Following the recent controversies and cancellations of other LGBT-themed reality television programs, executive producers Campbell and Douglas Ross were "anxious" to not offend the LGBT community. The producers were specifically concerned about the series' perceived depiction of transgender people and they did not want the contestants to "equate the change of gender with a change of sexual orientation." The network offered the media monitoring organization GLAAD an advance copy of the series for review, however, GLAAD later claimed that they were the ones to reach out to producers after examination of the series' press release. GLAAD was concerned about the series' portrayal of LGBT people and wanted to ensure that it depicted LGBT representation more tactfully than the cancelled Fox special Seriously, Dude, I'm Gay. Through their consultation with GLAAD, Campbell claimed that the organization helped the producers to "bec[o]me more aware of transgender issues and the double standards of beauty." One of the changes that producers implemented was using the phrase "in character" as opposed to "in drag" when they referred to the contestants' personas.

==Episodes==

| No. | Title | Original release date | US viewers (millions) |
| 1 | "Episode 1" | October 19, 2004 | 1.70 |
The eleven contestants arrive to Los Angeles and undergo transformations into their feminine personas. Four of the men are eliminated from the competition.
| 2 | "Episode 2" | October 26, 2004 | N/A |
The seven remaining contestants get settled into their new residence, the Doll House, and undergo "lady boot camp" to learn conventional feminine behavior.
| 3 | "Episode 3" | November 2, 2004 | N/A |
The six remaining contestants participate in a modeling boot camp, which includes a yoga ballet exercise and beachwear modeling.
| 4 | "Episode 4" | November 9, 2004 | N/A |
The five remaining contestants are required to plan a real wedding for a couple, in which they will serve as bridesmaids.
| 5 | "Episode 5" | November 16, 2004 | N/A |
The four remaining contestants return to their hometowns to complete a series of household chores; the men additionally learn to bake an apple pie and model lingerie.
| 6 | "Episode 6" | November 23, 2004 | N/A |
The competition's three finalists compete in a beauty pageant, with a winner chosen at the discretion of the celebrity panel.

==Reception==
He's a Lady drew sharp criticism from Christian fundamentalist organizations, including the American Family Association and the Traditional Values Coalition.
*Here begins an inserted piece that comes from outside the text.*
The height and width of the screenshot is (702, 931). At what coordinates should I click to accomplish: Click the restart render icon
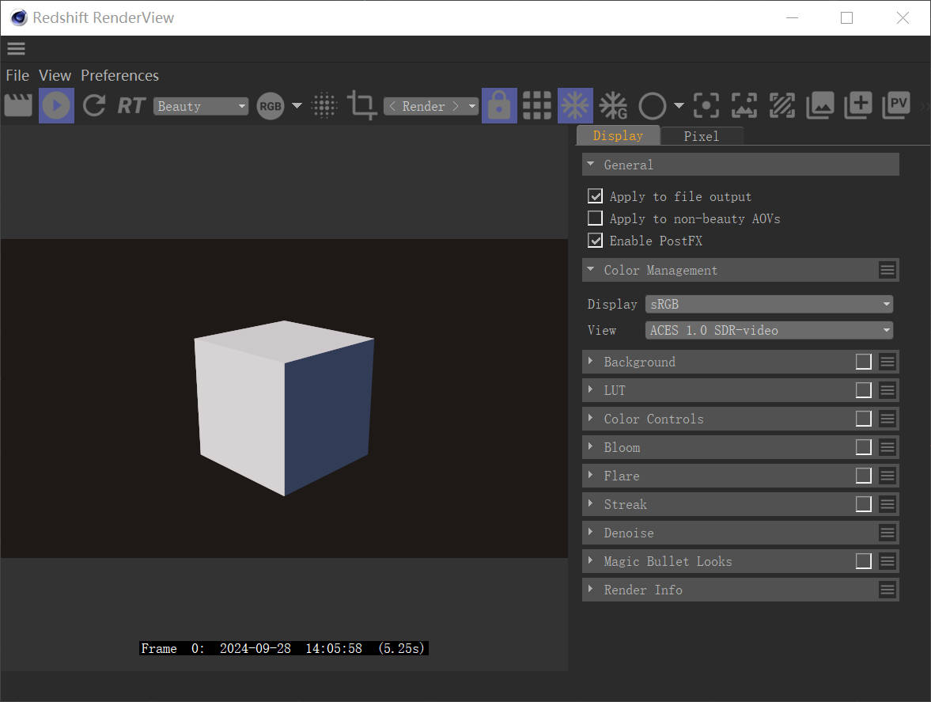click(x=94, y=105)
The American Family Association claimed that the show was humorless and promoted "life as a transvestite" while the Traditional Values Coalition similarly condemned it as a "new homosexual-inspired transvestite show." The organizations called for a boycott of He's a Lady, in which they urged its sponsors to drop the series. S. C. Johnson & Son, who served as the series' principal sponsor, pulled their advertising and financial support due to pressure from the organizations.

==Lawsuit==
On November 23, 2004, He's a Lady was subject to a lawsuit filed by screenwriters John Phillips and Derek Gerard. Known as Phillips v. Turner Broadcasting System, the suit was filed in the United States District Court for the Central District of California and targeted the series' production company, Evolution Film & Tape, alongside the series' network, TBS. The plaintiffs sought a reward of $3,000,000, in which they alleged copyright infringement, breach of implied-in-fact contract, and unfair competition. The plaintiffs claimed that their script Sex Change, which was previously pitched to TBS, was copied by the production company and network for He's a Lady. The concept of Sex Change was based on Phillips's experience as an "all-American" athlete who later underwent gender-affirming surgery; he claimed that the production company and network "stole part of my life" with the production of He's a Lady. The plaintiffs and Evolution Film & Tape previously shared the same booking agent, Cal Boyington. On October 3, 2005, the court dismissed the suit with prejudice; the parties bore their own legal costs and fees.

==International Versions==
A Portuguese version under the name Senhora Dona Lady (Lady Dona Lady) hosted by Herman José & Sílvia Alberto aired on SIC from September 16 until September 27, 2005.

A Russian version aired on Russian channel TNT.